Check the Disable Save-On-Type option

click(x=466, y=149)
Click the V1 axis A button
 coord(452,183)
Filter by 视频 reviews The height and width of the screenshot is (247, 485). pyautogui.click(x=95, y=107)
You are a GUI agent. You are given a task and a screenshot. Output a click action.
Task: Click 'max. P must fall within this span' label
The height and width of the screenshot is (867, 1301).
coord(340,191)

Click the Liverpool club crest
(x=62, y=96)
--------
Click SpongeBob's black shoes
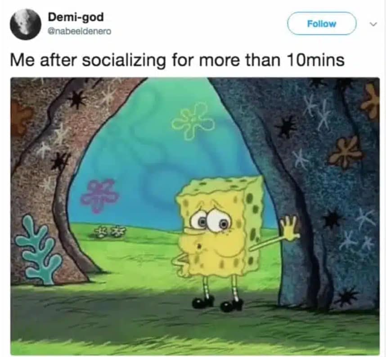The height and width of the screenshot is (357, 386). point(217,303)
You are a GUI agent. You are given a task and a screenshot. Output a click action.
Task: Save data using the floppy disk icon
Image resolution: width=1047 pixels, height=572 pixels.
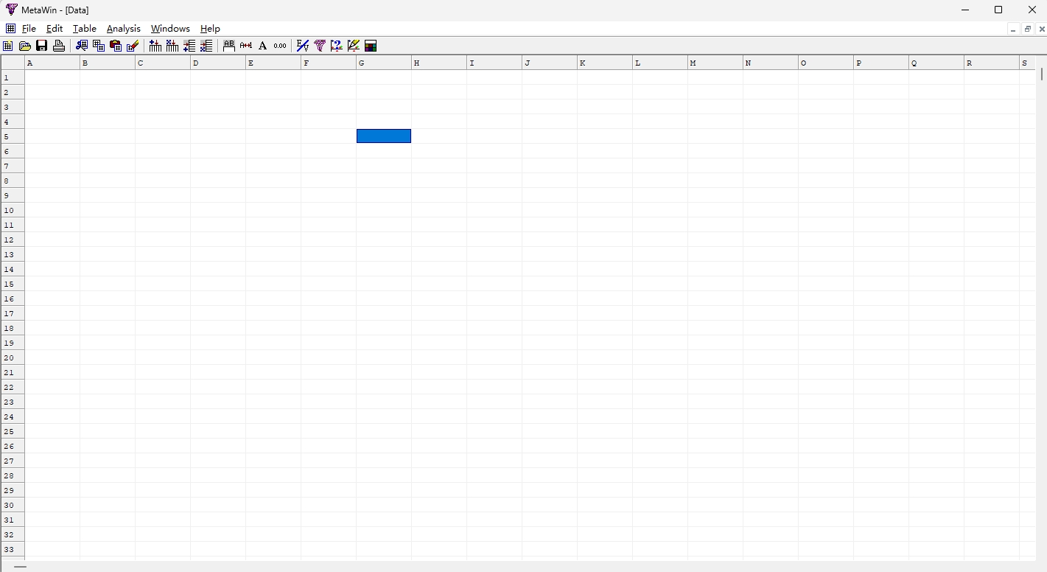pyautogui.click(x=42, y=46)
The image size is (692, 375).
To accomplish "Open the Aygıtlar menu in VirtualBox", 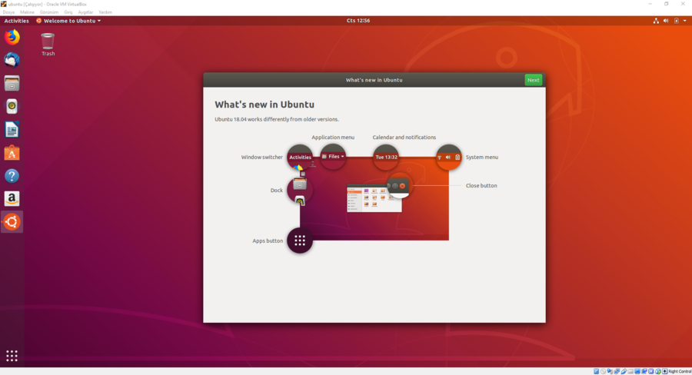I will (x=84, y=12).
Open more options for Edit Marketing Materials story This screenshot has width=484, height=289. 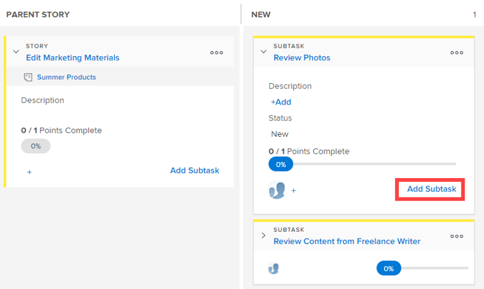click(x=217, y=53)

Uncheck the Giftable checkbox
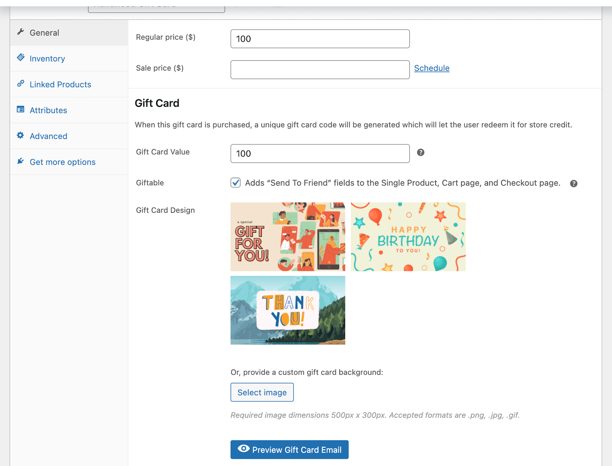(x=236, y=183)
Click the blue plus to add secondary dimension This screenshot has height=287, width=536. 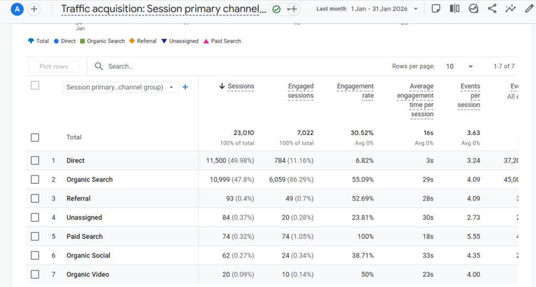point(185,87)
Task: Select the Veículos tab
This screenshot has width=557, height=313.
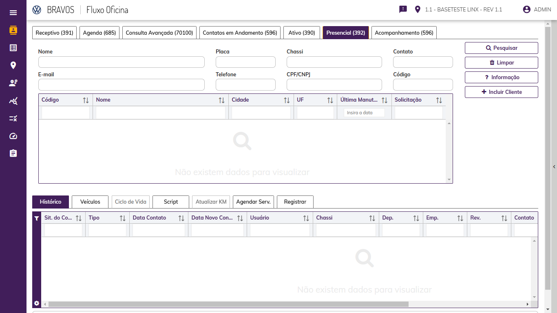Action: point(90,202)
--------
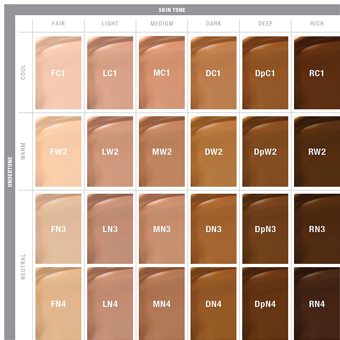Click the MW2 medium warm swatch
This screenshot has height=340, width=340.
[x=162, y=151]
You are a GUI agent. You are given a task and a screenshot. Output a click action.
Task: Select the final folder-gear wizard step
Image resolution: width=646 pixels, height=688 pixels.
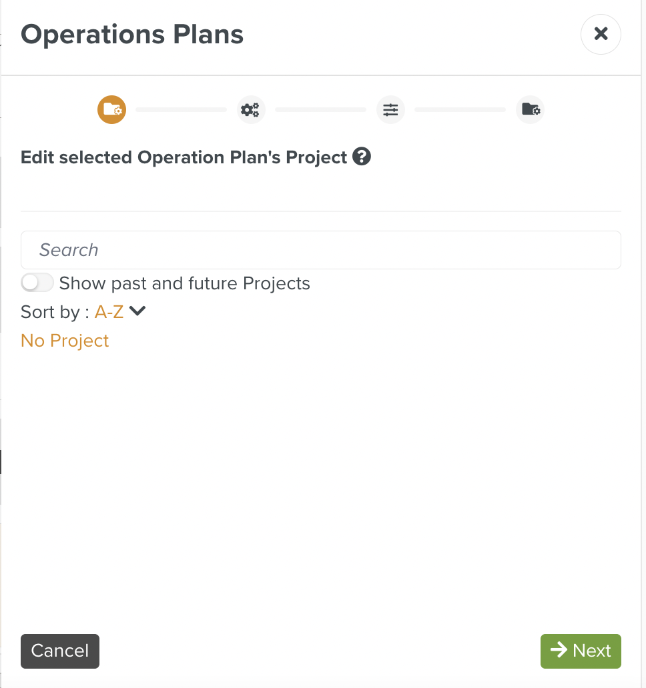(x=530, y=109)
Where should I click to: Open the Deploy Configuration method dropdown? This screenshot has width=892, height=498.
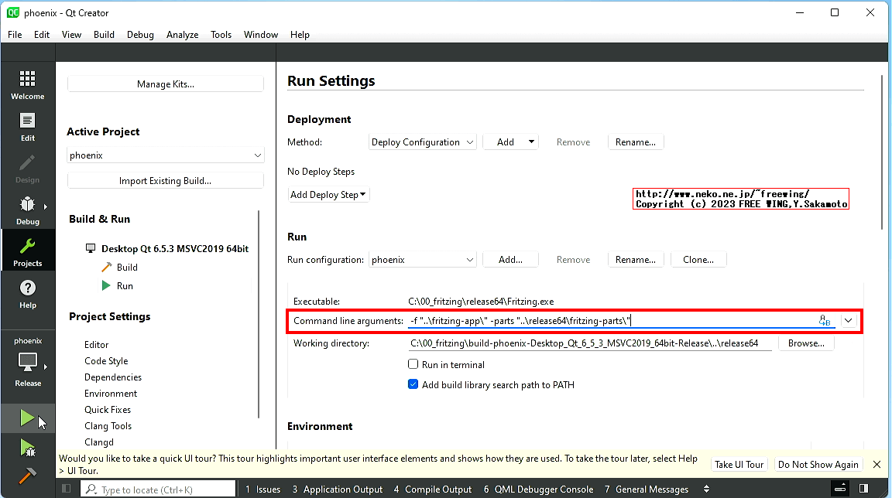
--------
Write out every line in the data that holds the string "Select".

## [Your response]
Task: Select the Veículos tab
Task: Select the final folder-gear wizard step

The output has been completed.